Im wahlkämpfenden Ahrensburg bekriegen sich rechte Wählergemeinschaft und SPD. Streitpunkt: Sozialwohnungen für Hamburger  ■ Von Silke Mertins

Eine hübsche Neubauwohnung im Grünen – das könnte auch manche HamburgerInnen mit kleinen Einkommen reizen. Weil in der Hansestadt kaum noch Flächen zur Verfügung stehen, finanziert der Senat öffentlichen Wohnungsbau im Hamburger Umland; „bis zu 400 Wohnungen im Jahr“umfaßt das Programm, so Baubehördensprecher Christian Schuppe. Man finanziere jeweils „fifty-fifty“mit den betreffenden Gemeinden. Im Gegenzug erhält Hamburg „Belegungsrechte“für etwa 30 Prozent der Wohnungen.

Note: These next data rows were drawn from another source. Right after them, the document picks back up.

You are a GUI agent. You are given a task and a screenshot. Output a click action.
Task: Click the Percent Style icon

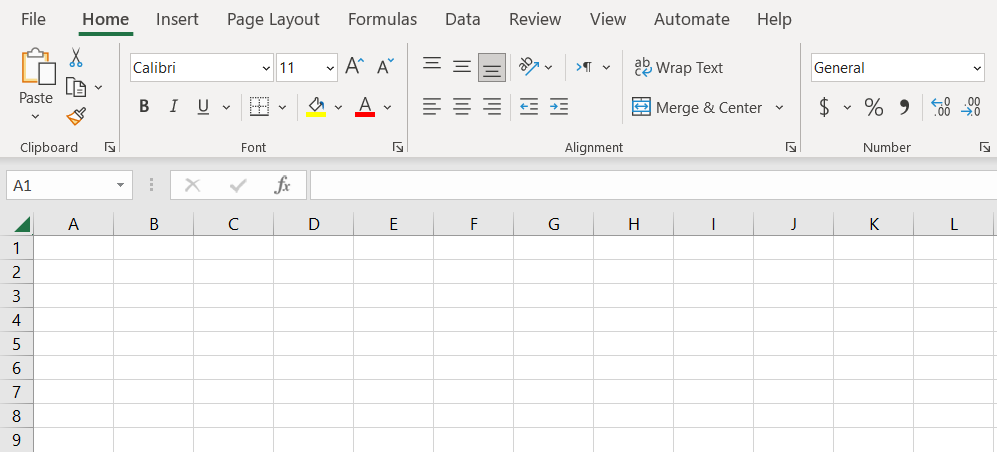(x=873, y=107)
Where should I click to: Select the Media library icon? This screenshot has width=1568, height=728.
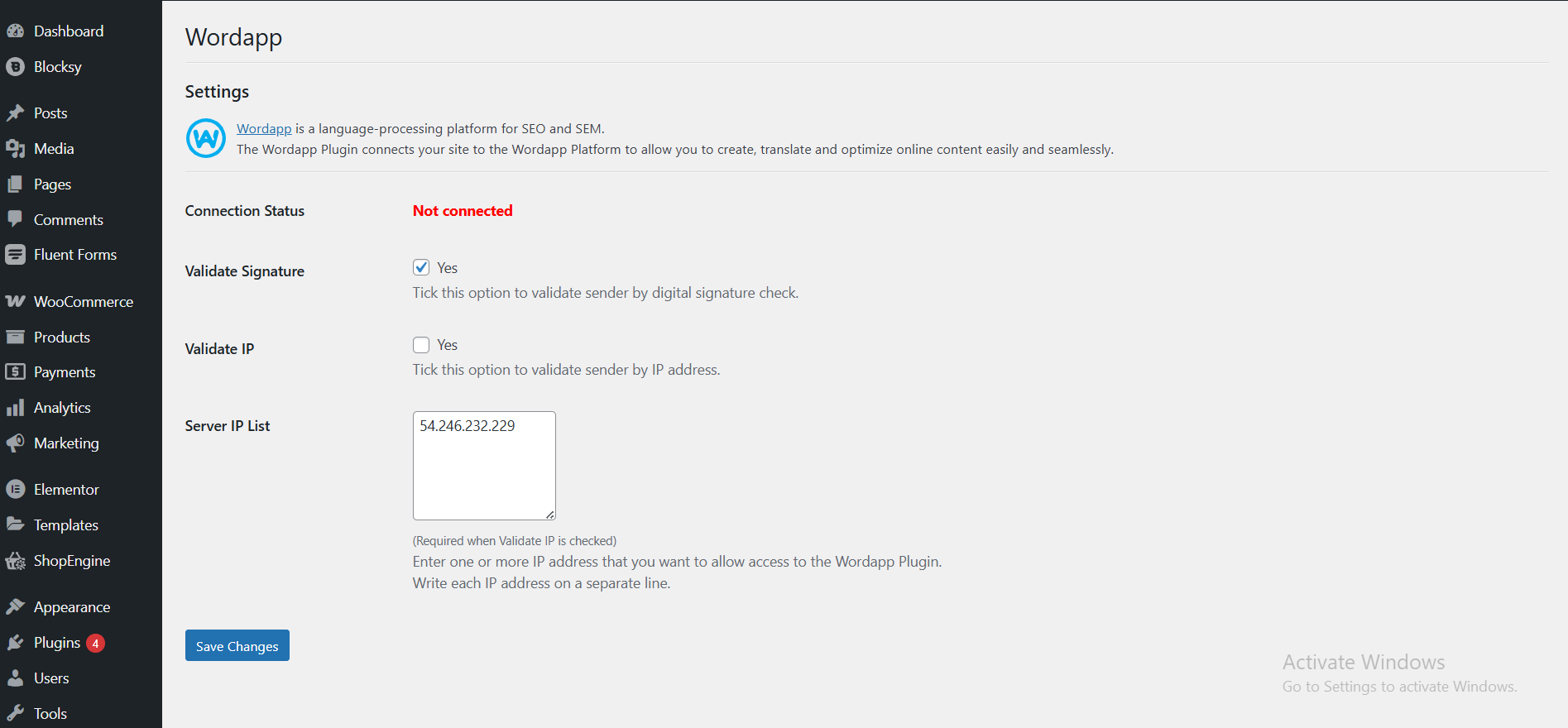point(16,149)
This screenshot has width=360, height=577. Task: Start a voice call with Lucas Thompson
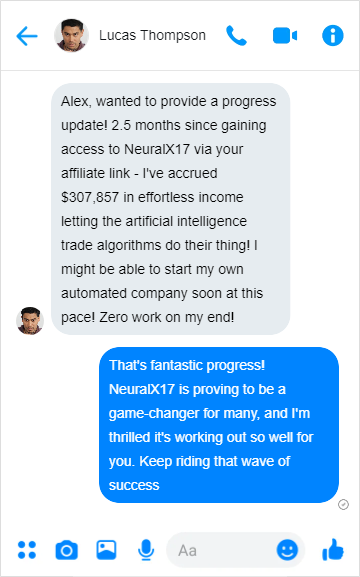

„Ich kann mir für die Zukunft dieses Modell durchaus für Ahrensburg vorstellen“, sagte die SPD-Bürgermeisterin-Kandidatin Ursula Pepper während einer Wahlkampfveranstaltung mit Hamburgs Bürgermeister Ortwin Runde (SPD) Ende Februar. Doch was als Unterstützung für die Ahrensburger Genossin bei den morgigen Kommunalwahlen gedacht war, löste einen erbitterten Streit aus.

Die dem rechten Spektrum zugerechnete „Wählergemeinschaft Ahrensburg für Bürgermitbestimmung“(WAB), die mit derzeit rund 20 Prozent vertreten ist, ist höchst erregt. Von den 28.500 Einwohnern Ahrensburgs würde verlangt „mit den aus Hamburg abgeschobenen Sozialfällen“klarzukommen. „Die Folgen für unsere Schloßstadt wären extrem“, fürchtet die WAB und klärte in einer Postwurfsendung darüber auf, daß „unsere Interessen nicht an Hamburg verkauft“werden dürfen.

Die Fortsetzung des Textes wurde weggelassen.